Он греб, как сумасшедший, поднимая тучи брызг и окатывая ими разомлевшую Ольгу. Она тоже поднялась и села, безуспешно пытаясь осознать, что же происходит. Мишель прямо в одежде спрыгнул в воду, подтянул лодку к берегу, потом перенес на руках Ольгу и поставил ее в траву. Лодку он привязал к прибрежному дереву и посмотрел на часы.
— Бежим!
— Куда? — спросила Ольга, увлекаемая Мишелем куда-то в чащу.
— Как куда? За лавандой!
Они все больше углублялись в лес, пока не выбежали на небольшую полянку, заросшую голубыми цветами.
— Это и есть лаванда? — спросила Ольга и присела на корточки, чтобы получше ее рассмотреть.
Мишель встал на четвереньки, опустил лицо прямо в траву и глубоко вдохнул. Лицо его вдруг исказила гримаса, он принялся хватать ртом воздух, глаза закатились, и, в конце концов, тело его безвольно рухнуло набок.
— Мишель! — встрепенулась Ольга. — Мишель, что с тобой? — она бросилась к его лежащему в траве телу, повернула к себе его лицо и похлопала по щекам.
Мишель не шевелился. Тогда она осторожно уложила его на спину. Торопливо потрогала рукой лоб. Затем схватила запястье руки и сосчитала пульс. Пульс показался ей учащенным.
— Мишель! — снова окликнула она.
Ресницы его слегка вздрогнули. Тогда Ольга наклонилась над ним и попыталась потрогать его лоб губами, так всегда делала ее мама, когда хотела проверить, не поднялась ли у Ольги температура. И вдруг Ольга почувствовала, что ее крепко обхватили горячие руки… Не успела она ничего понять, как внезапно оживший Мишель впился в ее губы глубоким, сметающим все преграды поцелуем. Они были совершенно одни. Ольга вдруг поняла, что ждала этого момента с самой первой их встречи, только не хотела себе в этом признаться.

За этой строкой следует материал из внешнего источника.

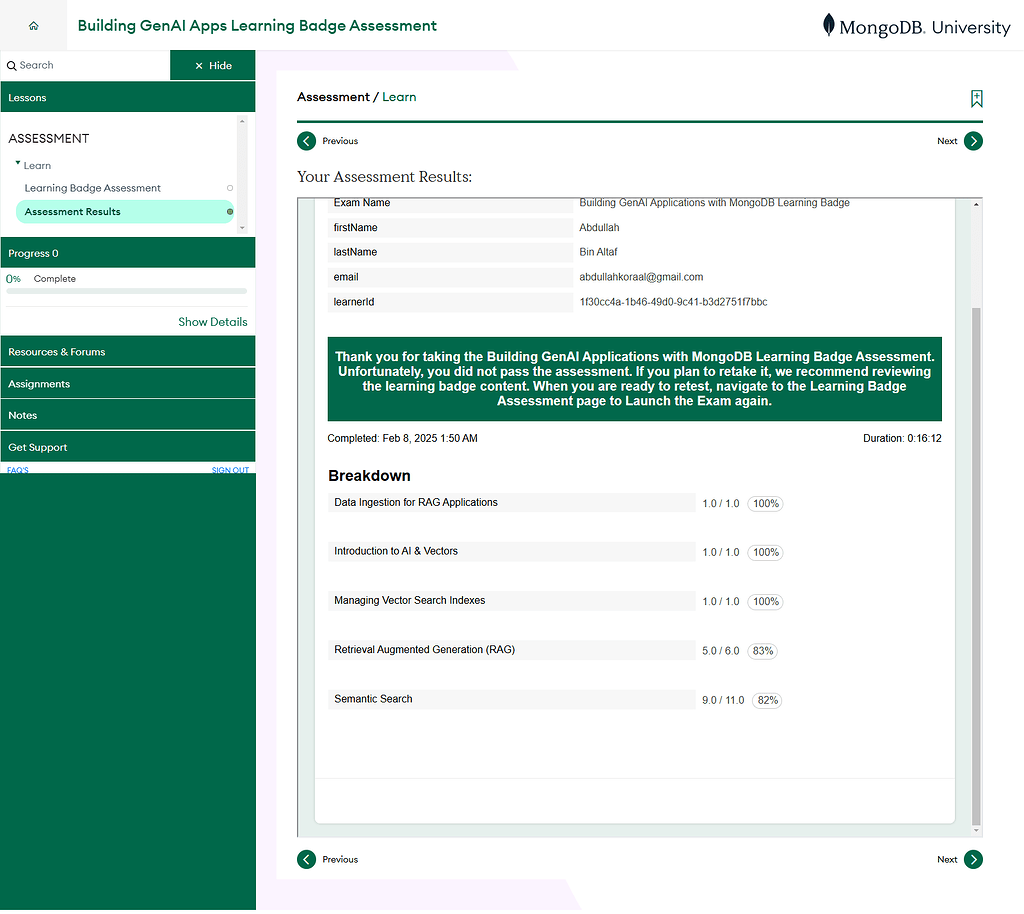
Task: Click the search magnifier icon
Action: coord(12,64)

Мишель, не отрываясь от ее губ, расстегивал пуговицы на бриджах. Затем жалобно скрипнула молния на его голубых джинсах. Он обхватил Ольгу за плечи и вместе с ней приподнялся.

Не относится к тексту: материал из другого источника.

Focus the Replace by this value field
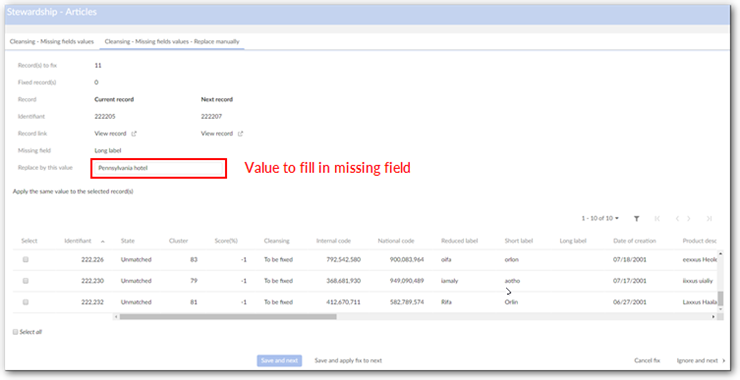This screenshot has height=380, width=740. coord(159,168)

— Ты не боишься злых насекомых? — спросил он, заглянув ей в глаза. В его взгляде было нескрываемое нетерпение.
— Не боюсь, — ответила Ольга.
— Ну тогда раздевайся.
Ольга вспомнила, что «начальник всегда прав», и невольно улыбнулась. Кажется, она готова сделать все, о чем бы он ее ни попросил.
Мишель быстрыми пальцами расстегнул свободную рубашку (она была тоже модного цвета хаки и необыкновенно шла к его глазам), а затем стянул джинсы. Под джинсами оказались черные с лиловой полосой плавки. Ольга тоже быстро сбросила с себя одежду. Через секунду они уже стояли друг перед другом — нагие и первозданные, как Адам и Ева. Ольга боялась смотреть на него ниже пояса, хотя глаза ее так и манило туда, словно магнитом. В первый месяц их близости с Левиным (теперь Ольга называла его про себя только так) она ужасно стеснялась смотреть на то, что так сладко проникало внутрь ее тела и доставляло ей столько наслаждения. Потом Левин постепенно приучил ее к этому. Ольга помнила первый раз, когда она с изумлением и любопытством рассмотрела это создание природы и даже решилась потрогать его руками… Но сейчас ею овладела скованность — все-таки она не была еще зрелой женщиной. Она заметила только, что кожа у Мишеля гладкая и тоже смуглая, как у ее прежнего любовника. Поймав себя на этой мысли, Ольга поморщилась — неужели она теперь так и будет их сравнивать?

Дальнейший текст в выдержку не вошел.